— START SOURCE PASSAGE —
Taking full advantage of the GNN-based module in capturing topology information and the BiLSTM-based module in capturing sequence features, we obtain the final and effective trajectory representation, which is the input of the next linking module.

5.4 Trajectory user linking

Following the learning of trajectory representation on road networks, we link trajectories to users who generate them, and the architecture of the linking module is presented in Figure 4.

Observed from Figure 4, two parts are involved in linking, i.e., a fully-connected Multi-Layer Perception (MLP) and softmax. The input of MLP is the representation e_τ of a trajectory, and we assume the output of MLP is Y = (y₁,y₂,⋯ ,y_n) after computing We_τ + b, then each probability p(y_i) in softmax is defined as:

$$ \begin{array}{@{}rcl@{}} p(y_{i})=\frac{\exp(y_{i})}{{\sum}_{j=1}^{n}\exp(y_{j})} \end{array} $$

(9)

where W and b denote the weight matrix and bias vector in MLP, respectively. The predicted label is generated with $\hat {y}$= argmax p(y). Generally, trajectory user linking can be regarded as a multi-class classification problem, we apply the cross-entropy as a loss function and use backward propagation and Adam [41] to train our model. The cost function is given as:

$$ \begin{array}{@{}rcl@{}} \mathcal{J}= -\frac{1}{L}\sum\limits_{i=1}^{L}g_{i}\log(p(y_{i})) \end{array} $$

(10)

where L is the number of trajectories used in training and g_i is the one-hot represented ground truth of the trajectory.

Continue the example in Figure 1, assume τ₁ and τ₃ are generated by u₁, τ₂ and τ₄ belong to u₂, after embedding τ₁, τ₂, τ₃, and τ₄ into vectors, we use $\textbf {e}_{\tau _{1}}$ and $\textbf {e}_{\tau _{2}}$ to train the linking module in Figure 4. Then, we have p(y) = (0.73,0.27) for τ₃ and p(y) = (0.32,0.68) for τ₄ in test, which means our proposed model TULRN can make correct classification in this case.

6 Experiment study

We conduct extensive experiments on a real-world dataset in this section. First, we present the experimental setup, statistics of the dataset, compared methods, and evaluation metrics. Then, we compare the performance of our proposed model TULRN with those of baselines and discuss the impact of parameters. Notably, all algorithms are implemented with Python 3.8 and run on a Linux Server with 256GB memory.

6.1 Experimental setup

The parameters used in our experiments are presented in Table 2. The dimension of a node in graph RTSG and the number of iterations are set to 250 and 100, respectively. Max length of a sequence is set to 50, the batch size is 64, and the learning rate of TULRN is 0.0001.

Table 2 Experimental Setup

Full size table

6.2 Dataset

The road network, which contains 56201 intersections and 75268 road segments including 306954 sample points on them, is collected from the city of Beijing, and the map is presented in Figure 5. The trajectory dataset used to conduct trajectory user linking contains 10567 trajectories with 415216 samples points, generated by 493 taxis (i.e., users) from 2012-10-1 to 2012-10-7. We divide the trajectory dataset of each user into training set and test set according to the ratio of 7:3.
— END SOURCE PASSAGE —
DIRECTIONS.
1 - Answer these questions from the trajectory user linking text:
(a) What batch size is used in the experiments?
(b) How many taxis generated the trajectory dataset?
(c) Along with backward propagation, what is used to train the model?
2 - Turn the paragraph of the trajectory user linking text that begins "The road network, which contains" into a short bulleted list that keeps its main facts.
3 - Carry on writing the trajectory user linking text, picking up after its final sentence.
— START RECORD LIST —
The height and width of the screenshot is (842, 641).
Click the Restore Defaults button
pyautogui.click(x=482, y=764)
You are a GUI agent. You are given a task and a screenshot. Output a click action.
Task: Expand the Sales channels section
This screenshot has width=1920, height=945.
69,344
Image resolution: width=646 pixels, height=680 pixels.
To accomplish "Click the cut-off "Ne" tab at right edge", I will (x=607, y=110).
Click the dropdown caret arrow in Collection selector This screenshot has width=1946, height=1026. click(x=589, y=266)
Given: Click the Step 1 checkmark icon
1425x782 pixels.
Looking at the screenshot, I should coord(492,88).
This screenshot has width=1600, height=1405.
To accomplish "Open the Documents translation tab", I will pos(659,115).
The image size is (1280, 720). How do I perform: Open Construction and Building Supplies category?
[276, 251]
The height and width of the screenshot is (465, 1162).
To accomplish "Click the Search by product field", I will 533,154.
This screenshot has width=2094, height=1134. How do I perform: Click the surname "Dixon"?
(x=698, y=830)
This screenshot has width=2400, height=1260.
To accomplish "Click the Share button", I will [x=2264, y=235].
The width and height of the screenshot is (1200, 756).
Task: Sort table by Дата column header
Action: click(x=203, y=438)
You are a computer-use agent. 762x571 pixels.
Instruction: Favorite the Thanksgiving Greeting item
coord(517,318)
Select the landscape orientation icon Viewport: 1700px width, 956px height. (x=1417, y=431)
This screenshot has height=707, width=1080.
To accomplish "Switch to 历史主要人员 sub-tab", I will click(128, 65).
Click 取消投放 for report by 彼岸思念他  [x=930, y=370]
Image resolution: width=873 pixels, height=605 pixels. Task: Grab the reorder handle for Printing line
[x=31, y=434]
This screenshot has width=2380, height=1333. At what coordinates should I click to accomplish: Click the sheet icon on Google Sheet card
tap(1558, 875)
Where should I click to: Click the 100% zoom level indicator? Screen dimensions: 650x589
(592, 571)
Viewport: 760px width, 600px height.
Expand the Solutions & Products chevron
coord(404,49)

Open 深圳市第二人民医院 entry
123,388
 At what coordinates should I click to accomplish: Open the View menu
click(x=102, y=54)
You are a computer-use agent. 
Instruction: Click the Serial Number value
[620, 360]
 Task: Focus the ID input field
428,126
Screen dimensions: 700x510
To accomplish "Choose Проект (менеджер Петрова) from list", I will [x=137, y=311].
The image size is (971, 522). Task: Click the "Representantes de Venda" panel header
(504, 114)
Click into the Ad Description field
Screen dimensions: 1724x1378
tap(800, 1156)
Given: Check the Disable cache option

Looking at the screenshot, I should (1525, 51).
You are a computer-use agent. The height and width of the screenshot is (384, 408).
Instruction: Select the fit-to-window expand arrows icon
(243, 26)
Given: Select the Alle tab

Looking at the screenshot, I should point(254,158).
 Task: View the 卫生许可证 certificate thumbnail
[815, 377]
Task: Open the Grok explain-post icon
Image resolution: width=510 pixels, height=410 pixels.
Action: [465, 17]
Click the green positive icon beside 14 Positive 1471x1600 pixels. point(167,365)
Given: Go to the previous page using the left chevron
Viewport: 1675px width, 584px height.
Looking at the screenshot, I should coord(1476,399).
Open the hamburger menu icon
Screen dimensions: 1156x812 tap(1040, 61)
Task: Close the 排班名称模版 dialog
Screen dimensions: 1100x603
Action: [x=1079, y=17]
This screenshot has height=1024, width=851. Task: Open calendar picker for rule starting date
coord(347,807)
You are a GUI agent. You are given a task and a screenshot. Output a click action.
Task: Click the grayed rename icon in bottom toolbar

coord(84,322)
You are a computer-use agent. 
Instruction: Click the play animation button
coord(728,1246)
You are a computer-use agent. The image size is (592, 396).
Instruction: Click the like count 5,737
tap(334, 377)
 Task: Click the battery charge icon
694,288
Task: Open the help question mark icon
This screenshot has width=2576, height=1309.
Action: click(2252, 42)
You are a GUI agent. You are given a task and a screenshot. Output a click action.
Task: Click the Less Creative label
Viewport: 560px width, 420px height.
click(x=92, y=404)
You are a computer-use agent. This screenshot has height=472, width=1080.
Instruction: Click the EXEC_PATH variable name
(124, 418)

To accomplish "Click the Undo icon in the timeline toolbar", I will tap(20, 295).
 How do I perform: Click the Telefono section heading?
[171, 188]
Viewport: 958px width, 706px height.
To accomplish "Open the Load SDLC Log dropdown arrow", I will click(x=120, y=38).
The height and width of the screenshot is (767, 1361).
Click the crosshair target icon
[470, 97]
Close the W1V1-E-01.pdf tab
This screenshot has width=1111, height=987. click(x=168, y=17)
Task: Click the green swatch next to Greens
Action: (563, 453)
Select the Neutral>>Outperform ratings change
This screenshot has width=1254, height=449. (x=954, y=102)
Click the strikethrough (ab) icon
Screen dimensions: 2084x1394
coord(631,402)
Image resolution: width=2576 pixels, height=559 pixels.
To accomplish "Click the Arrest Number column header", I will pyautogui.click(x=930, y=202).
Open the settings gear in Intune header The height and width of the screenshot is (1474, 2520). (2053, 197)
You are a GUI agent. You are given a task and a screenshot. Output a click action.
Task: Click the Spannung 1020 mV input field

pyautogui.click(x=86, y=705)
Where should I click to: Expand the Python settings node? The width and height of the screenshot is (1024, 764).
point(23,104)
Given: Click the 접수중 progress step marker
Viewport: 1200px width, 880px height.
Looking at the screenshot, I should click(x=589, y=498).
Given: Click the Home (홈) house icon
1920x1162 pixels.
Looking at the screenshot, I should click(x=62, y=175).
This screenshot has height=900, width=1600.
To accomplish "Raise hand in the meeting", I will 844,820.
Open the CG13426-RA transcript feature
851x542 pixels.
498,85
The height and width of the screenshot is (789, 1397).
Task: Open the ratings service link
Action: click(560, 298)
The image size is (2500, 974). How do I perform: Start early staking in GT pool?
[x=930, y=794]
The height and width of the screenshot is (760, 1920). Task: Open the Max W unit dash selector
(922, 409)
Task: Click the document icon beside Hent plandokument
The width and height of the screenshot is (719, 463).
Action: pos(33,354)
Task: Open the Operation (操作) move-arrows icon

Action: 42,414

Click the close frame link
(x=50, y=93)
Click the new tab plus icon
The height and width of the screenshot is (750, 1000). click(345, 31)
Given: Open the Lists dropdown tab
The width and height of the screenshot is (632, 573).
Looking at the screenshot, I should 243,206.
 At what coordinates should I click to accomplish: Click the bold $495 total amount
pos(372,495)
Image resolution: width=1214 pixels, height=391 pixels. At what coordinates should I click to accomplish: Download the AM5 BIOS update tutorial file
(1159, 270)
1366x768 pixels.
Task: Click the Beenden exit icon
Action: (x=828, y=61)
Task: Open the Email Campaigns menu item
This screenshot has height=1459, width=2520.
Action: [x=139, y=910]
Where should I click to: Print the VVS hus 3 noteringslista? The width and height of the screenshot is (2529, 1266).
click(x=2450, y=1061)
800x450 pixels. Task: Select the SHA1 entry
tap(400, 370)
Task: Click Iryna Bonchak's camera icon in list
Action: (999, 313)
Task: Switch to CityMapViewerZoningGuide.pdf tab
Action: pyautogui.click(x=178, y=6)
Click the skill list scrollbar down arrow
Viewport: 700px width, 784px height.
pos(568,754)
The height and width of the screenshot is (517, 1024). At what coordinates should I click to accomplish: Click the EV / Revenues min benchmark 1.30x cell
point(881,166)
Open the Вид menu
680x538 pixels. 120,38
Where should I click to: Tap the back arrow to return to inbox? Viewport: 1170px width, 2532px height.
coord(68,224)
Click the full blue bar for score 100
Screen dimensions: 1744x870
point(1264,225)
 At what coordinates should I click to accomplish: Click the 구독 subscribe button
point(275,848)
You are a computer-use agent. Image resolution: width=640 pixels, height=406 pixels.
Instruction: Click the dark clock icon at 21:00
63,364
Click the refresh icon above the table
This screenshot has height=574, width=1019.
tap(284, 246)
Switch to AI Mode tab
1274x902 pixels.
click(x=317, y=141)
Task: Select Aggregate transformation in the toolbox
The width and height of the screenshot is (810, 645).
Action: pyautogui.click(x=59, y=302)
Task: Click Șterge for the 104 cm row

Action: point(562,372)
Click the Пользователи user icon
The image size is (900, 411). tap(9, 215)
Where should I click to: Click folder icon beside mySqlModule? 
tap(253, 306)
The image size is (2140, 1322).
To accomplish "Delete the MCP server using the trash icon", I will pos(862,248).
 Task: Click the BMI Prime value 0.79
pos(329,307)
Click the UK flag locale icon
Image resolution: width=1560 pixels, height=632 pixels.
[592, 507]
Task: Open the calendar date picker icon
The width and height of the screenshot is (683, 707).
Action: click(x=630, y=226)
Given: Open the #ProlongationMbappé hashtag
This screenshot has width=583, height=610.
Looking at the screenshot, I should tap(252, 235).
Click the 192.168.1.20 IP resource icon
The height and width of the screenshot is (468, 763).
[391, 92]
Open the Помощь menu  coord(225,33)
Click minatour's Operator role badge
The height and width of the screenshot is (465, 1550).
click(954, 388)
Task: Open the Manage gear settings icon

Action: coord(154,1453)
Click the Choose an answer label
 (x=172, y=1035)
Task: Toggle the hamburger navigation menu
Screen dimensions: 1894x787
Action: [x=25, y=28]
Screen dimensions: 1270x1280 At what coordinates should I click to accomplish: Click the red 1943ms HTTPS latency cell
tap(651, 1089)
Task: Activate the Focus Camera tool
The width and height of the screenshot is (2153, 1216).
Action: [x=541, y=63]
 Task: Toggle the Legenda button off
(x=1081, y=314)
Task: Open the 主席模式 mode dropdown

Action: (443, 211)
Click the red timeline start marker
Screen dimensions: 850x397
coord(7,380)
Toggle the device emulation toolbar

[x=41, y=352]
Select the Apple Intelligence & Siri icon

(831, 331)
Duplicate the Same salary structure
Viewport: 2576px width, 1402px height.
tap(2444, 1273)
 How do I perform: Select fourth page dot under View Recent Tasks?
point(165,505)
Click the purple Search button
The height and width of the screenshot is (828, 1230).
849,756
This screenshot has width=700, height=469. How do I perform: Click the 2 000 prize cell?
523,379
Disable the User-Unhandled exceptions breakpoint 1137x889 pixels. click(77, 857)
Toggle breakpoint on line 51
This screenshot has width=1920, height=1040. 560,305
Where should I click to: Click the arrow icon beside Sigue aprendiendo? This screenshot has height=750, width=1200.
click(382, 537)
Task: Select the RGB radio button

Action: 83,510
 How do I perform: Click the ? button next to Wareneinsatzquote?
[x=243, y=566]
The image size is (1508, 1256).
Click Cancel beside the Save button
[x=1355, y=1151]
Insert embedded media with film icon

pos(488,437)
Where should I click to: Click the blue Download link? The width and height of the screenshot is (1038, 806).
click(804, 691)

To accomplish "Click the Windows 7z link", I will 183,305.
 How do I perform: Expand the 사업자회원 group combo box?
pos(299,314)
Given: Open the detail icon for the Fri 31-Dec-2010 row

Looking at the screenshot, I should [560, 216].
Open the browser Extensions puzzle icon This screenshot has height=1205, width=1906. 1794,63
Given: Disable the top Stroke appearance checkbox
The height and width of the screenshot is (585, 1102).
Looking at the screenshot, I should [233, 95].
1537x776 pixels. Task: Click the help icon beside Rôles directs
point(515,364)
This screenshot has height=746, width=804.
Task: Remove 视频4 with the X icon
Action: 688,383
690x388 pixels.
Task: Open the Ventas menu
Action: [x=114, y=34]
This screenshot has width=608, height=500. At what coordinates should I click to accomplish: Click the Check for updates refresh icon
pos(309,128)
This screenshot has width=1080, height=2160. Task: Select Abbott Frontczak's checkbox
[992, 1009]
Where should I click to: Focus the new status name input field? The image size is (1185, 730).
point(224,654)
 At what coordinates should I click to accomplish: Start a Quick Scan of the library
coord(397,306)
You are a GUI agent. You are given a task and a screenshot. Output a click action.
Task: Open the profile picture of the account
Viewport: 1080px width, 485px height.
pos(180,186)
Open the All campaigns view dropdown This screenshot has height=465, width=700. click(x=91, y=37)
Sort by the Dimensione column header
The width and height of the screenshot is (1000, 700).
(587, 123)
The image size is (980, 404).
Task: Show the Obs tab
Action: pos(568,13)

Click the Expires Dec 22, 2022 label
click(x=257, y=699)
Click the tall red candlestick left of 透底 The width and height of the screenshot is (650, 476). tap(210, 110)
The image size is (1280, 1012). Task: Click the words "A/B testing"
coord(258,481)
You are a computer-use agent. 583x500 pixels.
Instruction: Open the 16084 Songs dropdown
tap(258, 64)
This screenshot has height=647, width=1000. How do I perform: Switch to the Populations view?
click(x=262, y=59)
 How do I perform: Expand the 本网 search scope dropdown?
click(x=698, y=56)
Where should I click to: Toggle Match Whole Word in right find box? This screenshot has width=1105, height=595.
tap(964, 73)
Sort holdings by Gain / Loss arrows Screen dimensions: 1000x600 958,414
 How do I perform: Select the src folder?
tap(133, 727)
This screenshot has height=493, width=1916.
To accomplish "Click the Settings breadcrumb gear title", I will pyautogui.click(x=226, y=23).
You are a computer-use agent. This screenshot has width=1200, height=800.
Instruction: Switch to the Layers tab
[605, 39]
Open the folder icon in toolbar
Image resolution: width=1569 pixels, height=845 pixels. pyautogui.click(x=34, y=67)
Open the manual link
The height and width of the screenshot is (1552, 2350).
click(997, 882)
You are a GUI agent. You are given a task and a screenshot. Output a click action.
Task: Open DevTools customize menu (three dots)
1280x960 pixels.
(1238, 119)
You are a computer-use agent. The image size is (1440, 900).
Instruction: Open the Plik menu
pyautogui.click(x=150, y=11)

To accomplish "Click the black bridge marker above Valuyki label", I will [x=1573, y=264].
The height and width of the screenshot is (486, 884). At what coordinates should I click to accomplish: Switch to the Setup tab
— END RECORD LIST —
WRITTEN RESPONSES.
1 -
(a) 64
(b) 493
(c) Adam

2 -
- Road network: collected from Beijing, with 56201 intersections and 75268 road segments that include 306954 sample points. The map appears in Figure 5.
- Trajectory dataset: 10567 trajectories with 415216 sample points, generated by 493 taxis (users) from 2012-10-1 to 2012-10-7.
- Split: each user's trajectories are divided into a training set and a test set at a 7:3 ratio.

3 -
6.3 Compared methods

We compare the performance of TULRN with the following state-of-the-art methods, which are focusing on the TUL problem with trajectory data.

TULER. The model, which has two variants (i.e., TULER-LSTM and TULER-GRU), is proposed in [20] and has better performance in more evaluation metrics by embedding trajectories with LSTM, thus we reproduce the variant TULER-LSTM in this work.
TULVAE. The approach is introduced in [21], where the TUL problem is tackled with a semi-supervised learning framework that learns human mobility in neural generative architecture with stochastic latent variables that span hidden states in RNN.
TLUTE. The method leverages a graph-based location embedding method to learn the semantics of locations and has better performance while embedding trajectories with LSTM compared with GRU. Consequently, we implement the method with TULTE-LSTM.
AdattTUL. To make adversarial mobility learning for the TUL problem, the model AdattTUL is proposed in [42]. To train the model, multiple human preferences are considered and an attention mechanism is used to dynamically capture the complex relationships of user check-ins from trajectory data.
DeepTUL. The model, which not only combines multiple features that govern user mobility but also learns from labeled historical trajectory, is composed of a feature representation layer and an attentive recurrent network with attention mechanism and proposed by [34].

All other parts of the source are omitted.